Green Gardens is a small organisation, with only six employees. The team is made up of the owner/manager, four gardeners, and an administrator who manages the office and provides administrative support. Green Gardens operates out of the manager’s home office in central Nelson, but five out of its six employees work offsite daily at client’s homes or businesses.
Green Gardens has around 50 clients on its books at any given time. To provide its services, Green Gardens collects limited personal information from its clients. This includes their name, contact information such as phone and email, and the home or business address where services are to be provided. Green Gardens collects personal information directly from clients via email and over the phone, as well as receiving personal information via their online enquiry form.
Green Gardens also shares personal information about its clients with another local small business, for the purpose of outsourcing their arborist services.
The nature of its work and the type of personal information it collects means that Green Gardens has a low privacy risk profile.
Jo Jones is a Registered Dietitian and works as an independent contractor in Aotearoa New Zealand. She offers one on one consults to clients, both virtually and in person. In person consults are done at the client’s home, as Jo Jones doesn’t have an office, she conducts all her business online.
Jo Jones also has contracts with community health service providers, offering in person services based out of the health service provider’s clinic or office.
Jo Jones has around 10 clients at any given time, including the community health service providers. Jo Jones collects personal information from her clients for the purpose of providing dietitian services, therefore she has obligations under the Privacy Act. Jo Jones also collects health information from her clients and receives health information about her clients from the community health service providers, so the Health Information Privacy Code (HIPC) also applies.
Given the nature of her work and the potentially sensitive types of personal and health information Jo Jones collects, she has a privacy risk profile of medium-high.
The Ministry is a government agency with 350 employees and a few contractors, split across two office locations with some staff who work from home part-time.
It has Chief Executive who was appointed by the Public Service Commissioner. The Chief Executive is responsible to a relevant Minister for the performance and operation of the agency. The Minister generally is not involved in day-to-day operations of the Ministry.
The Ministry also has a Senior Leadership Team which supports the Chief Executive. It does not have a Board.

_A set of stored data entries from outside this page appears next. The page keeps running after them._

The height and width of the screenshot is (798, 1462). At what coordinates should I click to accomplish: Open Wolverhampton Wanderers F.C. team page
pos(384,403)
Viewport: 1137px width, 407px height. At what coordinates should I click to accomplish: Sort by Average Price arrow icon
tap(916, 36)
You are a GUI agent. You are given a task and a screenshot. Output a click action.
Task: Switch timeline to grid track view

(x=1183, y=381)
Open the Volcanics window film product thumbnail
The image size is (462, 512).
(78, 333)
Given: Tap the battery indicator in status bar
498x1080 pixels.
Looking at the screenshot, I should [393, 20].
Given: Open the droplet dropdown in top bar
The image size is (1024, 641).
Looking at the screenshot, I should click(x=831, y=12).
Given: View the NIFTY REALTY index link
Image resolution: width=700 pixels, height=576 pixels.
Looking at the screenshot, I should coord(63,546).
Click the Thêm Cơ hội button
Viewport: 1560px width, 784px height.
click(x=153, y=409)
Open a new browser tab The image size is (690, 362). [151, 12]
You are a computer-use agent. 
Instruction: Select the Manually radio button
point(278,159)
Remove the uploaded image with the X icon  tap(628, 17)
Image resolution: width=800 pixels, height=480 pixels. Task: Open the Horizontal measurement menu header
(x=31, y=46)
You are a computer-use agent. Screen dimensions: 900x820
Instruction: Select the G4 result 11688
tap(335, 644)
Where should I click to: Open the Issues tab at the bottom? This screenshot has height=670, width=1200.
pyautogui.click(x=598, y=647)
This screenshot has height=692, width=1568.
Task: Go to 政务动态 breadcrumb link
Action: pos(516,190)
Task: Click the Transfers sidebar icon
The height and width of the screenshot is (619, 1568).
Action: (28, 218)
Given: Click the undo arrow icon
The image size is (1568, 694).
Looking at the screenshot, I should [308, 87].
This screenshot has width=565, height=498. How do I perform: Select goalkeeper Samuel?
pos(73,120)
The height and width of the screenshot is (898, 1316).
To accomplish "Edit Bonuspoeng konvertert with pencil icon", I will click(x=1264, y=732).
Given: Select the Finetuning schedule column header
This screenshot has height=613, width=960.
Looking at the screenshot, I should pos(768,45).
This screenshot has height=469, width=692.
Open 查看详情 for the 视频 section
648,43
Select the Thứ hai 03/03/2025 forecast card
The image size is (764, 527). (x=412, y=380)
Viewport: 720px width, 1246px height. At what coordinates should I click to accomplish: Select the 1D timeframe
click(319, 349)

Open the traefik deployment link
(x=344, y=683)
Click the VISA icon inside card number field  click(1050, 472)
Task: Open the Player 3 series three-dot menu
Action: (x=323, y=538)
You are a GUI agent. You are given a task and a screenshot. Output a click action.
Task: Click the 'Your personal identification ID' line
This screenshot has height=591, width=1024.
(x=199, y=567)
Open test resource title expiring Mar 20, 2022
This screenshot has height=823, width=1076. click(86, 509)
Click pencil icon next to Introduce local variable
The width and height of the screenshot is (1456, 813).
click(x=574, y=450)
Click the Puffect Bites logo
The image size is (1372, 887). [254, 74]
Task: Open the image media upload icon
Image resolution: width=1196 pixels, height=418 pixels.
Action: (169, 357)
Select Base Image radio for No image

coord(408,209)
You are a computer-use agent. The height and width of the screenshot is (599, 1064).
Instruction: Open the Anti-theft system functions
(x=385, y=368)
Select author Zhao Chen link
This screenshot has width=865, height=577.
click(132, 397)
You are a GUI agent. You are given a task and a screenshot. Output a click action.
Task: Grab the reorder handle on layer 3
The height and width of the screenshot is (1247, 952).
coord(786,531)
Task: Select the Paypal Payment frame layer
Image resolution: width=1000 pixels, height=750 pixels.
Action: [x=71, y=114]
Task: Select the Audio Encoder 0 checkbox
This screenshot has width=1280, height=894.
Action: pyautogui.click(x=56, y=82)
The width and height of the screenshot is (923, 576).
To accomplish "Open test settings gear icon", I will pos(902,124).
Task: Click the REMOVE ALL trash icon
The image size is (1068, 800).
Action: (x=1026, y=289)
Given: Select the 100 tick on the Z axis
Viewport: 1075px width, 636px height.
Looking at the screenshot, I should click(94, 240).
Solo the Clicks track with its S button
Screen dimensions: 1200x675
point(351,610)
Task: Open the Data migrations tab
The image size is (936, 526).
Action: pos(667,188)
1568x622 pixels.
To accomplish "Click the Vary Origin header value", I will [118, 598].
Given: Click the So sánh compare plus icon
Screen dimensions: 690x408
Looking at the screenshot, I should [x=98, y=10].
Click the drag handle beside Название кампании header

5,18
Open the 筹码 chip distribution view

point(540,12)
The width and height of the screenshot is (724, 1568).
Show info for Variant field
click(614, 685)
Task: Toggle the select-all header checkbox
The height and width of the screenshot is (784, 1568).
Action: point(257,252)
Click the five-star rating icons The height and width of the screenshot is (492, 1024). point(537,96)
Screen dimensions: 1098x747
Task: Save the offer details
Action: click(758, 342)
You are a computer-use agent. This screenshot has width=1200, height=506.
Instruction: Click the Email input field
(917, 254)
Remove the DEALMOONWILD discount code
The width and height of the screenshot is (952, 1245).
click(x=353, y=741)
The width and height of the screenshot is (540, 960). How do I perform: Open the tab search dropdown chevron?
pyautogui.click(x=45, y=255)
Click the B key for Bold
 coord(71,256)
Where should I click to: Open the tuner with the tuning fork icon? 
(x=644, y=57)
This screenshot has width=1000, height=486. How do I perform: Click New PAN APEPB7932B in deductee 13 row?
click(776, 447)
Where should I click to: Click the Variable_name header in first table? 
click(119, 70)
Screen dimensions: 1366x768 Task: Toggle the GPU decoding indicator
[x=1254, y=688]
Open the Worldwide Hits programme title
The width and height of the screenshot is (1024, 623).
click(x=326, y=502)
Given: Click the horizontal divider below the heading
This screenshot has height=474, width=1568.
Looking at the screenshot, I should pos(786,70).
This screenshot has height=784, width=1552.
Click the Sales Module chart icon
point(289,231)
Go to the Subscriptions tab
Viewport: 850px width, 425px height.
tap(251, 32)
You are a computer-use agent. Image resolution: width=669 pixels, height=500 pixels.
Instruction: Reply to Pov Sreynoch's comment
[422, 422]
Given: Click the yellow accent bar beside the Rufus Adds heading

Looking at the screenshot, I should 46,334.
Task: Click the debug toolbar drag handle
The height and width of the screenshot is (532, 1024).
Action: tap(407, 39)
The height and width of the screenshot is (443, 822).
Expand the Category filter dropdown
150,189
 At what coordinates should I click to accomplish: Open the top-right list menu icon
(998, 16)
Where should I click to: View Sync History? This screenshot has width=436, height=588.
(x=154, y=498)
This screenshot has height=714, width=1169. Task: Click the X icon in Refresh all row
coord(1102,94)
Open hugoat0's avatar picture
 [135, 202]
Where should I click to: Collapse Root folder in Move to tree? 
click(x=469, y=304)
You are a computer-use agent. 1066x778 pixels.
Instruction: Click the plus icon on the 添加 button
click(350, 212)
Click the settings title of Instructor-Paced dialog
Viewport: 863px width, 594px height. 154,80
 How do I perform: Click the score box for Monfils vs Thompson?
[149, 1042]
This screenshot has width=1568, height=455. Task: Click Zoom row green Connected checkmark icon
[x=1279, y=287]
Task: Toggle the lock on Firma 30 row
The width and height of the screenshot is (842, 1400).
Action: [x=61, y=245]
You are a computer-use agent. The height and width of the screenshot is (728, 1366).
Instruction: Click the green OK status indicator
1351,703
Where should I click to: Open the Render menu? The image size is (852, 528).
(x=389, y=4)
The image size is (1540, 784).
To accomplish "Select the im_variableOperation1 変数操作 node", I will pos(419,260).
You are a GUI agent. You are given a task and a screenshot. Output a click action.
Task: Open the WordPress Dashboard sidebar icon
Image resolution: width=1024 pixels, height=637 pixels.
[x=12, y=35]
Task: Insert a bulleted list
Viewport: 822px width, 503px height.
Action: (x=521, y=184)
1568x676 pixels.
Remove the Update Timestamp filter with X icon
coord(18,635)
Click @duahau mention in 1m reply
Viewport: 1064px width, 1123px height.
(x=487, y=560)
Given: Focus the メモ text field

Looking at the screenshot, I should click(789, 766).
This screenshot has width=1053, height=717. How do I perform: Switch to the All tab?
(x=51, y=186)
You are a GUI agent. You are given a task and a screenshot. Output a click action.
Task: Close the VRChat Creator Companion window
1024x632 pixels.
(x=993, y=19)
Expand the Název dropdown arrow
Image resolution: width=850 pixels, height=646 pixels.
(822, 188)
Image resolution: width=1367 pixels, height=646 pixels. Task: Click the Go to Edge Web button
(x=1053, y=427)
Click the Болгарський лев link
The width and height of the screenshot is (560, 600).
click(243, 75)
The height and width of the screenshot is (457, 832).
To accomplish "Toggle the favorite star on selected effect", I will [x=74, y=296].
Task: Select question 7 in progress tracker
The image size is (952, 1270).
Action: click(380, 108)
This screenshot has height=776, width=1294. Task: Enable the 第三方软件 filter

The Ministry collects personal information in a variety of ways. It has a call centre which takes enquiries from individuals. It has information about its employees and contractors, including salary, medical and performance-related information.
The Ministry also has empowering legislation in place which allows it to collect and share personal information for certain purposes connected with the delivery of its functions, which includes making some information publicly available on a searchable public register. This legislation and the Ministry predate the Privacy Act and as a result the Ministry holds a lot of information from over the last 50 years. The Ministry also has policy teams which may prepare policy proposals that have privacy impacts.
The Ministry has a small privacy team of 2 Privacy Advisers that report to the Head of Privacy who is also the statutory Privacy Officer. Their team is in the same branch as the risk and legal functions of the organisation, and the Manager reports to a General Manager, Risk and Assurance, who reports to a Deputy Chief Executive.
Given the size of The Ministry and the amount and variety of personal information it collects, it has a medium privacy risk profile.